There is also the principle that pension funds are owned by workers, it is their deferred pay. Since they are owners of this capital they need to exercise their responsibilities of ownership. They will want their representatives on the trustee board to make sure that their money is invested in companies that not only give good financial returns but are also properly run. People do not want their money invested in companies that employ child labour, ban trade unions and destroy the environment. Equally they want to make sure that the companies that they invest in do not reward greedy executives for failure, buy or merge with other companies that do not create value and are generally run in the true interests of the owners (pension members) not the senior management or their City advisors.
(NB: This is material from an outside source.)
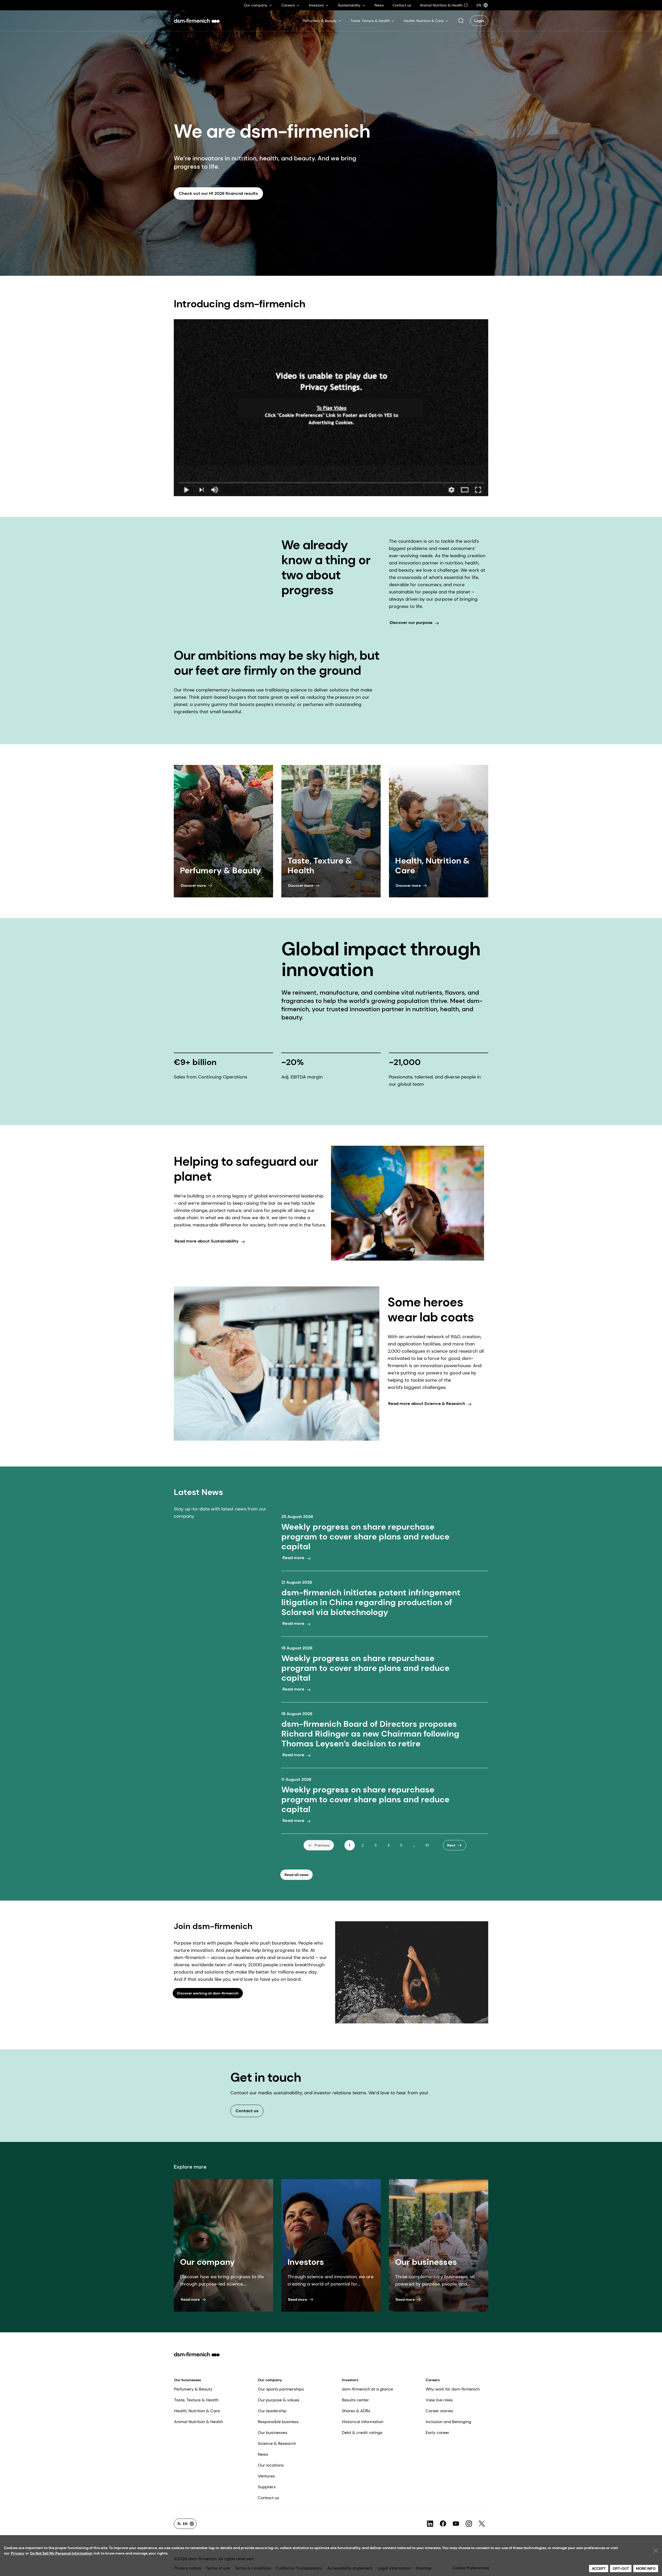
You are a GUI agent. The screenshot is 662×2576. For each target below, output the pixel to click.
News (263, 2454)
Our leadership (272, 2411)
In recent years for a whole range of reasons (to my regret – but this is a different matter) traditional trust schemes have been in relative decline and most companies today offer so called Contract based Group Personal Pension schemes or stakeholders. Members of such schemes generally invest via payroll in the pension funds of large insurance companies and usually the company also pays into the holding. There are no trustees or member representatives to check on the administration of the scheme and more importantly, to look after what happens to this money once it reaches the insurance companies.

How do workers know that their money is being invested safely, properly and responsibly? There are now hundreds of billions of pounds invested in companies all over the world by these insurance companies. The market is getting bigger every year.

So, if it is a recognised “good thing” (the “unsung heroes” of financial services) that you have member trustees looking after trust based pension investments then why should we not have member representatives looking after contract based pension investments? Why is one “good” and the other “bad”?

The good(ish) news is that afterwards I attended a workshop run by the Pension Regulator. They regulate such schemes (“approved workplace pensions”) and have published a good practice guide on “Management committees” for administration and governance issues for work based contract pension schemes. These committees would involve employers and employees. So far this is voluntary and does not really address ownership issues. But I suppose this is a useful start. We need to change pension law to address this. This is in the interests of pensioners and the economy.

Have a look at Tom P post on “Investor Suffrage” which I think is a possible way forward. I’ll hopefully also post soon on David Pitt-Watson’s thought provoking speech at the conference which is also relevant.

Hopefully, I have explained the things properly and you release that this is a huge issue. If not, then it is my fault for not explaining it adequately. If you do understand then you are well on your way to becoming a Pension Geek!